The request:
Quote word for word the part of the records below that opens with the line containing "Given: Browse template" and closes with the line containing "Task: Click Verkrijg", including both of those lines.
>> Begin Supplied entries
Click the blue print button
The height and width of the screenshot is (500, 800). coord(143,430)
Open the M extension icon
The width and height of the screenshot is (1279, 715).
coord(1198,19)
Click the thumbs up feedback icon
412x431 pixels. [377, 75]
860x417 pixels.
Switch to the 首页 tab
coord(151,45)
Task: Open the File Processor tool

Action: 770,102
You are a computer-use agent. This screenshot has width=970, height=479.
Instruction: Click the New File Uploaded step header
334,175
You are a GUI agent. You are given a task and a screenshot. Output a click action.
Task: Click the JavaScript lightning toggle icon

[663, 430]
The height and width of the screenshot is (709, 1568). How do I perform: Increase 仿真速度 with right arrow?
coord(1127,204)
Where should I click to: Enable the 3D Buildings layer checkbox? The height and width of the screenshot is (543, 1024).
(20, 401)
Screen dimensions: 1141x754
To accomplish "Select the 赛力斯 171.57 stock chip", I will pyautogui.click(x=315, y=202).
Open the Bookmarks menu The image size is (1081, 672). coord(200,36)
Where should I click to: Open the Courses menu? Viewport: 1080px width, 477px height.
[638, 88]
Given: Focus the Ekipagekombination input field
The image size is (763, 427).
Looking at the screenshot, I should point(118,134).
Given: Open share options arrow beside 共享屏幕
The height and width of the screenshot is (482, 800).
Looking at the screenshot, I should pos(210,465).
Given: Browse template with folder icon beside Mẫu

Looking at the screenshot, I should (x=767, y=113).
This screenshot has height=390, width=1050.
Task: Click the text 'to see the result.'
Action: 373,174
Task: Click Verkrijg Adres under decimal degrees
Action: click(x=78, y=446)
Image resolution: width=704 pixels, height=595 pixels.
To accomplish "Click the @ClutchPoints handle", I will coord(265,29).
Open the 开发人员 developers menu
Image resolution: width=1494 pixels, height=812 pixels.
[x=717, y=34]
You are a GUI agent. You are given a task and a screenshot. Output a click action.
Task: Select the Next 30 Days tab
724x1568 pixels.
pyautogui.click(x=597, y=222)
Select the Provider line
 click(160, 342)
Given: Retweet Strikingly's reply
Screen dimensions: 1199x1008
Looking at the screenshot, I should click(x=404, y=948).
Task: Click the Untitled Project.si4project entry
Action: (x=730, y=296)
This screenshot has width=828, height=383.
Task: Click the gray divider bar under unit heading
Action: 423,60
>> End Supplied entries
Solution for this problem:
Given: Browse template with folder icon beside Mẫu

Looking at the screenshot, I should (x=767, y=113).
This screenshot has height=390, width=1050.
Task: Click the text 'to see the result.'
Action: 373,174
Task: Click Verkrijg Adres under decimal degrees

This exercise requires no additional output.